We talked every day before our treatments, each of us sitting in uncomfortable plastic chairs, wearing those ridiculous hospital gowns that are designed to create intimacy among strangers. I swear somewhere there is an industrial uniform designer whose mission it was to create the most humiliating piece of garment possible, one that says: “MAY YOU BE FOREVER IN NAKED AWE WHEN FACING THE MEDICAL PROFESSION!!!”

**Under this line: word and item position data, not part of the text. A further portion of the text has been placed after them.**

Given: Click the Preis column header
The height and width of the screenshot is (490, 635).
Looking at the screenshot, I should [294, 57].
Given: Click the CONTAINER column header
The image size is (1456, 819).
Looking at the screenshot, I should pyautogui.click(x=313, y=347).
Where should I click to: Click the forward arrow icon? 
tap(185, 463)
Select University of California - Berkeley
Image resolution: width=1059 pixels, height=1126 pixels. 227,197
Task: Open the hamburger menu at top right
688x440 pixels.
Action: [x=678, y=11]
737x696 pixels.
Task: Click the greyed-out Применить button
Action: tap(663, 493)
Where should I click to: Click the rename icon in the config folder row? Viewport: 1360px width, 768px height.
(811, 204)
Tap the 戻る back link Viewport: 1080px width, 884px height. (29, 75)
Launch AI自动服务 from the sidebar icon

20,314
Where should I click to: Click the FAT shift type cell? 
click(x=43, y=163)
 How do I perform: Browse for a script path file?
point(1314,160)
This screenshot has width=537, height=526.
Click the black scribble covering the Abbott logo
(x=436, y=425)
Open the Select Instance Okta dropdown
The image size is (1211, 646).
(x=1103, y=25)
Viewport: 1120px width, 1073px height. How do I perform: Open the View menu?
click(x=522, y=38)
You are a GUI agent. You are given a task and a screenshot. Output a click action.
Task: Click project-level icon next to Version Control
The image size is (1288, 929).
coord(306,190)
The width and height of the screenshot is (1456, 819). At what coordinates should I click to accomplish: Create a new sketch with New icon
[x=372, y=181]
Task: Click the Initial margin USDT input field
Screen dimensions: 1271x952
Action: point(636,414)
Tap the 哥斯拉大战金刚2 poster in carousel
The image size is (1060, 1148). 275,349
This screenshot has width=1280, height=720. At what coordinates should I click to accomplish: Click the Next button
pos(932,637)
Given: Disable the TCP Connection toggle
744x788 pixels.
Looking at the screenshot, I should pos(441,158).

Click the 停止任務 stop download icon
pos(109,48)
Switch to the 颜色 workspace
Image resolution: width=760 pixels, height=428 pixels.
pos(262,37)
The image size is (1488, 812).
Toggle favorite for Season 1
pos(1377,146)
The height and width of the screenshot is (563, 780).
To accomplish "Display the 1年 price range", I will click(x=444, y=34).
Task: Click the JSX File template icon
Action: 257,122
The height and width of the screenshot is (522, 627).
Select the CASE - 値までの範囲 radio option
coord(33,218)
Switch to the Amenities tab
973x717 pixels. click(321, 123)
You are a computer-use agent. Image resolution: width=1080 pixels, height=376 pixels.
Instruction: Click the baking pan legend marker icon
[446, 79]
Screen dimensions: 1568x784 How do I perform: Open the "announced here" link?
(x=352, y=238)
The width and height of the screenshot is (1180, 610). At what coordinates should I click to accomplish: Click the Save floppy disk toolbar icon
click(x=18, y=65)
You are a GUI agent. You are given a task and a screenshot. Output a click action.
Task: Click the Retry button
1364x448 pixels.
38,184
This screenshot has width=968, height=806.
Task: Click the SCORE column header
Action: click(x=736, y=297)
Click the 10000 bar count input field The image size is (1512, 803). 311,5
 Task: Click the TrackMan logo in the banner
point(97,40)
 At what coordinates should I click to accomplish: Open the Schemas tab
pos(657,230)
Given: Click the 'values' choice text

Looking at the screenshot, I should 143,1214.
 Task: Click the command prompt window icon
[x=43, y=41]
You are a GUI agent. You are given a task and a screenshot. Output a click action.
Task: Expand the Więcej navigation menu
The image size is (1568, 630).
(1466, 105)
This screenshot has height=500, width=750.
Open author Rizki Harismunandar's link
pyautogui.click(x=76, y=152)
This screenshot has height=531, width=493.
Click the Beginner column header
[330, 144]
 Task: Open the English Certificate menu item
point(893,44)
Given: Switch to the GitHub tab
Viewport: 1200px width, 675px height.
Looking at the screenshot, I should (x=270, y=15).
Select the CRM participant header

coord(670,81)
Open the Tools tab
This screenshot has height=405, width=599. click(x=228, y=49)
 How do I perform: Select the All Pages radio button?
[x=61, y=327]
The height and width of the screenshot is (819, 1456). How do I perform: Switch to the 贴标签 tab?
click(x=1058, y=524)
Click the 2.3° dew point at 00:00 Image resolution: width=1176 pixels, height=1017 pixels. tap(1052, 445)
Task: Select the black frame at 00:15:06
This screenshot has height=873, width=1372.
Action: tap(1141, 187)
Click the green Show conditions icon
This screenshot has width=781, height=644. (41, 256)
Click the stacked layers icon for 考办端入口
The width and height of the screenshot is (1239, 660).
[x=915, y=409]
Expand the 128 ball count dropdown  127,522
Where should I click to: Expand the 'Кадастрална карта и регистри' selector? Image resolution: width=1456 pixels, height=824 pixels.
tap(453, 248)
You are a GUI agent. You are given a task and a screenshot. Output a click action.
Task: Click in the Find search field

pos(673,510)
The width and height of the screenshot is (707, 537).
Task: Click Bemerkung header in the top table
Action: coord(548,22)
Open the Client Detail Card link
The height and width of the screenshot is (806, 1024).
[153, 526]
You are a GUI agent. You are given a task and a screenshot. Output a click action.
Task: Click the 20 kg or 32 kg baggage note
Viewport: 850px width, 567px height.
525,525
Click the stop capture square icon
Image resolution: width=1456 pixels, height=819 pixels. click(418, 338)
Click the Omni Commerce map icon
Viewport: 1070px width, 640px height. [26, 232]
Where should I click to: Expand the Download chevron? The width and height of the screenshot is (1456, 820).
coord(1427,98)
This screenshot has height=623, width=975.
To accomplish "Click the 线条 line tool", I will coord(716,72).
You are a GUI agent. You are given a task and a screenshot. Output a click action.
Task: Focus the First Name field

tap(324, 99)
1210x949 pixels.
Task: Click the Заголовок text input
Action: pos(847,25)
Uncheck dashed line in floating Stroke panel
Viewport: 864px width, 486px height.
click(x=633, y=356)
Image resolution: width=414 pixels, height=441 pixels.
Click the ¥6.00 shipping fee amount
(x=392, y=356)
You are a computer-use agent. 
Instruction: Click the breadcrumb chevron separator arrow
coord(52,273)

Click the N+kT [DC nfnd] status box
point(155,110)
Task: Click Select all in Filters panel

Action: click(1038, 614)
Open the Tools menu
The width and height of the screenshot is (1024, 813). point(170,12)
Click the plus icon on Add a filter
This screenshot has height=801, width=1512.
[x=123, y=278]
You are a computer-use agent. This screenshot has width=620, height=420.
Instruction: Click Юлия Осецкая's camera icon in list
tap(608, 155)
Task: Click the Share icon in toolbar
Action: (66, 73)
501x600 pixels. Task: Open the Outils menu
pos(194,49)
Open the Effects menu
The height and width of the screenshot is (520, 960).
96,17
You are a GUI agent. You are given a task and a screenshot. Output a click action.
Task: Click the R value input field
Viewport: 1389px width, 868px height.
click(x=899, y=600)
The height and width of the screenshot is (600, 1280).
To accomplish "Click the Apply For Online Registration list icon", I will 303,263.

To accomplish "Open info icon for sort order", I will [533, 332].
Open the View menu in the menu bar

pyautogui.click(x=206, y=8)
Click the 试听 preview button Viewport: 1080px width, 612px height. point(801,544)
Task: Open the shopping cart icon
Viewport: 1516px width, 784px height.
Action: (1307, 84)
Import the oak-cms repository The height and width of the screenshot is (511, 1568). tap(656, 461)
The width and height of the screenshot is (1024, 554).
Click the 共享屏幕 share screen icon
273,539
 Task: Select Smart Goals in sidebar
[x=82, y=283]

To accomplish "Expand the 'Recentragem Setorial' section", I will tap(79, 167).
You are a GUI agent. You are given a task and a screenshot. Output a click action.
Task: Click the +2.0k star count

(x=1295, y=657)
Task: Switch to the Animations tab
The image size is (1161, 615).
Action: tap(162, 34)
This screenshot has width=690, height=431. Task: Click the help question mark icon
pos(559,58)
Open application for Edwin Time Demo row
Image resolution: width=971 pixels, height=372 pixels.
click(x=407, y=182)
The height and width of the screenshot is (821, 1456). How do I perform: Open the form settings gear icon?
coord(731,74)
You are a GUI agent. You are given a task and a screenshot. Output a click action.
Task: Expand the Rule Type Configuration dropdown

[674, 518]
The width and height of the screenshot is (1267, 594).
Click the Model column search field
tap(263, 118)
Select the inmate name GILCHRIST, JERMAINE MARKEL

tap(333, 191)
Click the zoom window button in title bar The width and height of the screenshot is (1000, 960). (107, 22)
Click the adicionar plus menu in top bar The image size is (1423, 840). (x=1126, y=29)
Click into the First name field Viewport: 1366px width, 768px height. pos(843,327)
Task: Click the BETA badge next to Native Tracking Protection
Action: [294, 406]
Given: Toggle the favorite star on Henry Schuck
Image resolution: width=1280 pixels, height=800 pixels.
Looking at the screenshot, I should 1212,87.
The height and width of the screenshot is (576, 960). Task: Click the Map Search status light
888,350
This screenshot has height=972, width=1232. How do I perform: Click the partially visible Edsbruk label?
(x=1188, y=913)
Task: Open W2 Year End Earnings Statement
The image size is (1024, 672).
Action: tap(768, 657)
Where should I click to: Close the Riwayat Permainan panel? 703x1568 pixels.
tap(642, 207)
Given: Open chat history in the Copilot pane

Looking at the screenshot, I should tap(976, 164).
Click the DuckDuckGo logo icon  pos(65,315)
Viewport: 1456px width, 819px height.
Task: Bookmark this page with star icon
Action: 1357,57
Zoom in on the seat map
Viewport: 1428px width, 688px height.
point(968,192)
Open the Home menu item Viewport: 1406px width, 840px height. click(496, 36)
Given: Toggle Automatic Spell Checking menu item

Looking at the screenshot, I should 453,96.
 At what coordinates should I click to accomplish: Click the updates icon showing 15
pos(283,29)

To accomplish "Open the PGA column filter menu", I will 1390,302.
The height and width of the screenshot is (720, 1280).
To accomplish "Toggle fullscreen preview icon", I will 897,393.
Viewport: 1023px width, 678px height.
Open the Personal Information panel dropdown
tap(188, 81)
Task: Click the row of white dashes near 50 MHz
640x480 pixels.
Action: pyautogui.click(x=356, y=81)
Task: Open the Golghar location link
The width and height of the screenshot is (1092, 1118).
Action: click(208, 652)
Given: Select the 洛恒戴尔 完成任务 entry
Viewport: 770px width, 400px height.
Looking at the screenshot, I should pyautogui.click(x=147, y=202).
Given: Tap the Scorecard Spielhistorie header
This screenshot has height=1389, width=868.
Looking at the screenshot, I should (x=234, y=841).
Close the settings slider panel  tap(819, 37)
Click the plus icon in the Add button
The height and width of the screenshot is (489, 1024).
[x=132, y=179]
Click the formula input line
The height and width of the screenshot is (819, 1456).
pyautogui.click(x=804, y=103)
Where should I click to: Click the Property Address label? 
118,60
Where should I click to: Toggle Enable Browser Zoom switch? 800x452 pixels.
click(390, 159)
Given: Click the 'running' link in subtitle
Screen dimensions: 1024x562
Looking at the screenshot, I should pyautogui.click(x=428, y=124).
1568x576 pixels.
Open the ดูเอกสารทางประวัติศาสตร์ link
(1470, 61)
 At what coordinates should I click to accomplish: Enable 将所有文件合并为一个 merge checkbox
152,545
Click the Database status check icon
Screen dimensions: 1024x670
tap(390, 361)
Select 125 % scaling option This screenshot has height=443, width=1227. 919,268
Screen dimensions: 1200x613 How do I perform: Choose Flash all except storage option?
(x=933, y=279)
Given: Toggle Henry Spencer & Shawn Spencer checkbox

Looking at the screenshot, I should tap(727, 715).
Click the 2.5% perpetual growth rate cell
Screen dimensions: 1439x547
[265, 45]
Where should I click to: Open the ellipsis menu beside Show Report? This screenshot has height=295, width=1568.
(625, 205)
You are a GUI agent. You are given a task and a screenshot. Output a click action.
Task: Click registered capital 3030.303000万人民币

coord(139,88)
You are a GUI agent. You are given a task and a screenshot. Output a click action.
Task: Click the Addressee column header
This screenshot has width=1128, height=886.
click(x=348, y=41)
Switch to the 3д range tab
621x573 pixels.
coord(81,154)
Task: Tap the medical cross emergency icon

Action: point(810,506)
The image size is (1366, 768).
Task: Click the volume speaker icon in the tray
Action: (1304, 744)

After two weeks Mr. C told me about his “horrible, terrible diarrhea, I mean really it came out so suddenly… there was so much! I thought I would pass…”. That day he had wide frightened eyes, and he seemed truly traumatized by the experience. The nurse told him it would pass. He didn’t seem reassured. I think what scared him the most was that he was alone when it happened. I mean, what if he hadpassed out? What happens to all those people who are sick AND alone? I had no comfort to offer, unfortunately, other than what the nurse had said. By that time, my own skin was a ghastly shade of charred and I was having trouble moving my arm. The nurse told me it would pass.
Luckily for both of us, the gastric trouble ended, and every morning after that he told me how he hadn’t had diarrhea. We counted down the days to the end of treatments and he seemed genuinely sad when my doctor decided to add 5 sessions to my plan. While we waited, he told me that he commuted two hours by train to come to the hospital every day, and two hours back. It was a whole day trip for him. He told me about his 11 year old grandson, whom he babysat on occasional Saturdays, and how disappointed he was that the kid would prefer playing video games to fishing or biking with his grandpa, when he was there with nothing to do.
– “Sometimes I go, and all I do is sit until his mom gets back. Easy, but…”, he said with an uneasy smile. He seemed forlorn and lost. Every morning he greeted me with the biggest smile. If he didn’t see me, he’d hang out after his treatment until I arrived. He wanted me to tell him how I was doing, and what I would do after all this was over. Planning for the future takes a big place when you can see the end of treatments, in cancer. He said he’d like to try something new; maybe he’d finally travel, except he was alone, and afraid. When he finished his treatments I gave him a hug and a kiss on each cheek, and he blushed: “I hope to never see you again here”, he said. I had another week to go, and I missed him every morning. I hope he went to Paris or somewhere exotic.
Weeks have passed and nowadays, I walk around without looking at my feet, so maybe that’s why more people feel inclined to share a bit of conversation with me. I also have the greatest ice breaker with my kids, who insist on saying hello to every single person they meet, and occasionally dole out a hug. Makes for long, but interesting milk runs… Random old people will smile, street people give us thumbs up, truck drivers honk. I feel like I’m living in an episode of Mr. Rogers’ neighbourhood, where everyone is friendly. It’s good to be home again in the world.